Écrire Inquiétudes quant a la santé d’un journaliste

Le journaliste et rédacteur en chef de 81 ans, Shafik Rehman, détenu à la prison centrale de Kashimpur, à la périphérie de Dacca, la capitale du Bangladesh, est en mauvaise santé. Sa santé se détériore depuis son arrestation et on craint qu’il ne reçoive pas les soins médicaux nécessaires.
Shafik Rehman, journaliste respecté, est actuellement rédacteur en chef du magazine mensuel Mouchake Dhil. Cet homme est un sympathisant notoire du principal parti d’opposition, le Parti nationaliste du Bangladesh, et a déjà été pris pour cible à plusieurs reprises par les autorités en raison de son travail de journaliste.
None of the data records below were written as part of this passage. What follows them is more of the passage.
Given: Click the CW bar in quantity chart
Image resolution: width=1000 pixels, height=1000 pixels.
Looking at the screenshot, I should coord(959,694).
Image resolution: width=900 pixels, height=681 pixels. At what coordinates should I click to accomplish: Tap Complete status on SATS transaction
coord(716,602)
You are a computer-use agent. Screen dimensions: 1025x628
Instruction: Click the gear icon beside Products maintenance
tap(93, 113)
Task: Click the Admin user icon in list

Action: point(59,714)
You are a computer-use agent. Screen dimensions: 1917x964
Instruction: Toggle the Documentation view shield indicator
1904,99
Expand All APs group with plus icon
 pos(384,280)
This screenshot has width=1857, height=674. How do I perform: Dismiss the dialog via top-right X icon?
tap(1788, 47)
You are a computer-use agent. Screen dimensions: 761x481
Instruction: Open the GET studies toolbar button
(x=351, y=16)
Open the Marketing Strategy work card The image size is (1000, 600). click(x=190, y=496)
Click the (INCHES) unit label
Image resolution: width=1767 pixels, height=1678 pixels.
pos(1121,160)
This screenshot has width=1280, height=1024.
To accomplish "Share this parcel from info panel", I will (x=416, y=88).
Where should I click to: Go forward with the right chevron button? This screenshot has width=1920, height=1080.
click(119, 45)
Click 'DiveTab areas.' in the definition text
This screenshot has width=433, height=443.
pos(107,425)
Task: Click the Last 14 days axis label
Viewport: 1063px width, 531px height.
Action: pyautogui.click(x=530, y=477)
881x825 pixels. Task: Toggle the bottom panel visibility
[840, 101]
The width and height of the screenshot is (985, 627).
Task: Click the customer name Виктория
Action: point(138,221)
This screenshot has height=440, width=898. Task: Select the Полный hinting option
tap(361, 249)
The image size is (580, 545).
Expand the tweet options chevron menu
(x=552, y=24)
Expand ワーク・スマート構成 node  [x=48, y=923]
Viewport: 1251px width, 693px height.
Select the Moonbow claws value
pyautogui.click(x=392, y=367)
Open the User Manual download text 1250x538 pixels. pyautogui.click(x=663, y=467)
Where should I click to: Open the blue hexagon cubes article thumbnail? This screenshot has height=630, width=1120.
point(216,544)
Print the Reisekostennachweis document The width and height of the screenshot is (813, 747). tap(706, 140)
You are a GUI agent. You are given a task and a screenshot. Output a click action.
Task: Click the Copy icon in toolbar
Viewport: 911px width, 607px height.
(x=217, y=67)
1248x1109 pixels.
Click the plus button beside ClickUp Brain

Shafik Rehman a été arrêté le 16 avril, car il était soupçonné d’avoir été impliqué dans un complot visant à enlever et assassiner Sajib Wazed Joy, le fils de la Première ministre du Bangladesh, Sheikh Hasina. Après avoir été placé en détention provisoire pendant un certain temps, Shafik Rehman a été transféré à la prison centrale de Kashimpur le 27 avril, où il est détenu à l’isolement depuis. Il attend d’être officiellement inculpé et la libération sous caution lui a été refusée à deux reprises. Il n’a eu des contacts que très limités avec sa famille et ses avocats depuis son arrestation.
Shafik Rehman a 81 ans, souffre de diabète et a des antécédents de problèmes cardiaques. Ses proches craignent qu’il ne reçoive pas les soins médicaux nécessaires en prison, les autorités pénitentiaires ayant rejeté à plusieurs reprises leurs demandes de lui permettre de bénéficier d’un traitement spécialisé. Son état de santé s’est gravement détérioré depuis son arrestation et il a perdu beaucoup de poids. Le 19 mai, il a été emmené d’urgence au centre hospitalier universitaire Bangabandhu Sheikh Mujib à Dacca, après un problème de santé lié à son diabète. Il a cependant été renvoyé en prison depuis.
Les proches de Shafik Rehman s’inquiètent également de son état de santé mentale, qui a été affecté par sa détention à l’isolement pendant plusieurs semaines. Les autorités pénitentiaires ont même refusé de lui fournir du papier et un stylo pour qu’il puisse écrire dans sa cellule.